Un equipo internacional, en el que participan investigadores del Instituto de Astrofísica de Andalucía (IAA-CSIC), ha comprobado que Cariclo muestra dos anillos, un fenómeno inédito fuera de los planetas. Este cuerpo del sistema solar tiene unos 250 kilómetros de diámetro y los anillos parecen estar formados de hielo.
La agencia
SINC informa de que investigadores del Instituto de Astrofísica de Andalucía (
IAA-CSIC) han comprobado que el asteroide
Cariclo tiene dos anillos, un fenómeno inédito más allá de los planetas.
"Hasta ahora parecía que los sistemas de
anillos eran un rasgo exclusivo de los planetas gigantes como Júpiter, Saturno, Urano y Neptuno. Sin embargo, un pequeño objeto de apenas 250 km de diámetro acaba de ingresar en ese reducido grupo. Se trata de (10199) Chariklo (Cariclo en castellano), un planeta menor situado entre Saturno y Urano, presenta dos densos anillos, posiblemente formados por hielo de agua".

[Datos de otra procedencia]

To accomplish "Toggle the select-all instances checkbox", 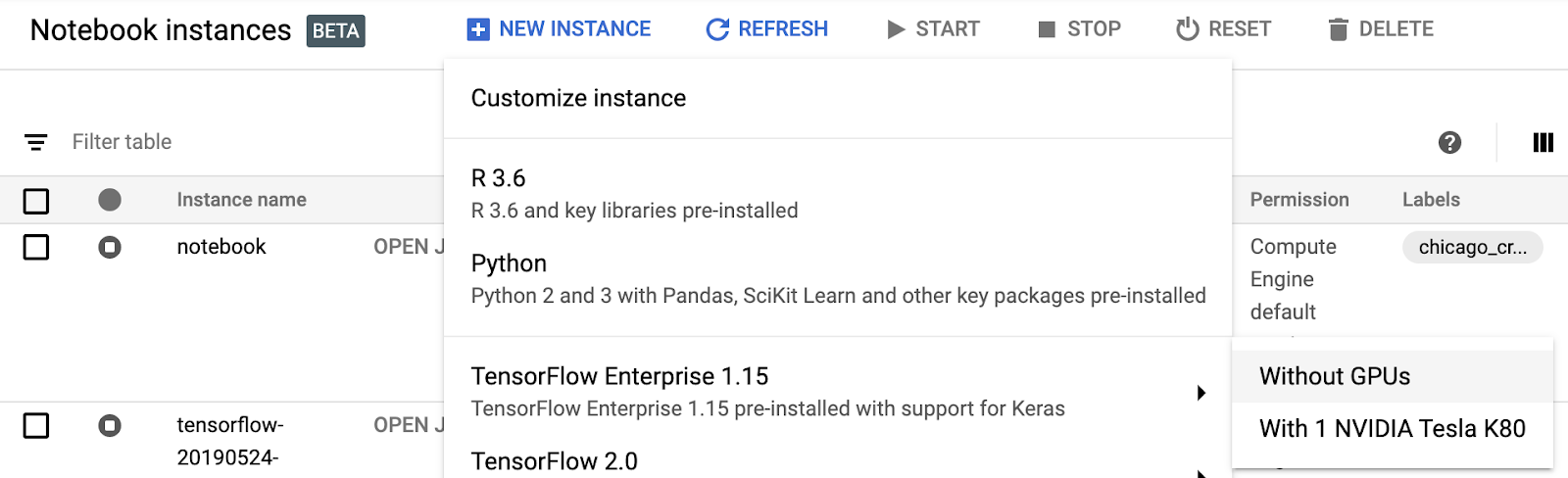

El hallazgo, que se publica esta semana en la revista
Nature, implica que los anillos pueden ser estructuras más comunes de lo que se pensaba, al menos en las regiones más externas del Sistema Solar. El descubrimiento fue posible gracias a la observación, desde ocho enclaves distintos, "de una ocultación o paso de Cariclo por delante de una estrella, que en este caso produjo resultados inesperados". Además de los eventos típicos, correspondientes al comienzo y final de la ocultación, "los astrónomos hallaron otros dos eventos breves difíciles de explicar".
Cariclo es el mayor de una población de objetos conocidos como
centauros, que se distribuyen en una extensa región entre Júpiter y Neptuno y que comparten características tanto con los cometas como con los asteroides. Entre 1997 y 2008 Cariclo mostró un, hasta ahora, inexplicable descenso de brillo, acompañado de la desaparición de la señal que indica la presencia de hielo.
Composición y origenLos anillos, separados por una zona estrecha y oscura, "muestran una anchura de
7 y 5 kilómetros respectivamente y presentan una masa total equivalente a un cuerpo helado de cuatro kilómetros de diámetro". Su posición indica que o bien se trata de un sistema formado recientemente o bien que existe un cuerpo, "lo que suele conocerse como 'satélite pastor', que contribuye a que los anillos permanezcan confinados pero que aún no se ha detectado".
Los astrónomos barajan varias explicaciones sobre el
origen de los anillos, "pero creen que es muy posible que tengan relación con la existencia de satélites, que pudieron impactar y generar un disco de "escombros" en torno a Cariclo". Aunque el hallazgo de anillos en un planeta menor parece apuntar a que se trata de estructuras más comunes de lo que se pensaba, por ahora Cariclo constituye un objeto excepcional.
El hallazgo ha sido posible gracias a una red de telescopios distribuida entre Chile, Brasil, Argentina y Uruguay, algunos de los que fueron utilizados en remoto desde Granada por el observador del grupo de investigación del IAA-CSIC Nicolás Morales.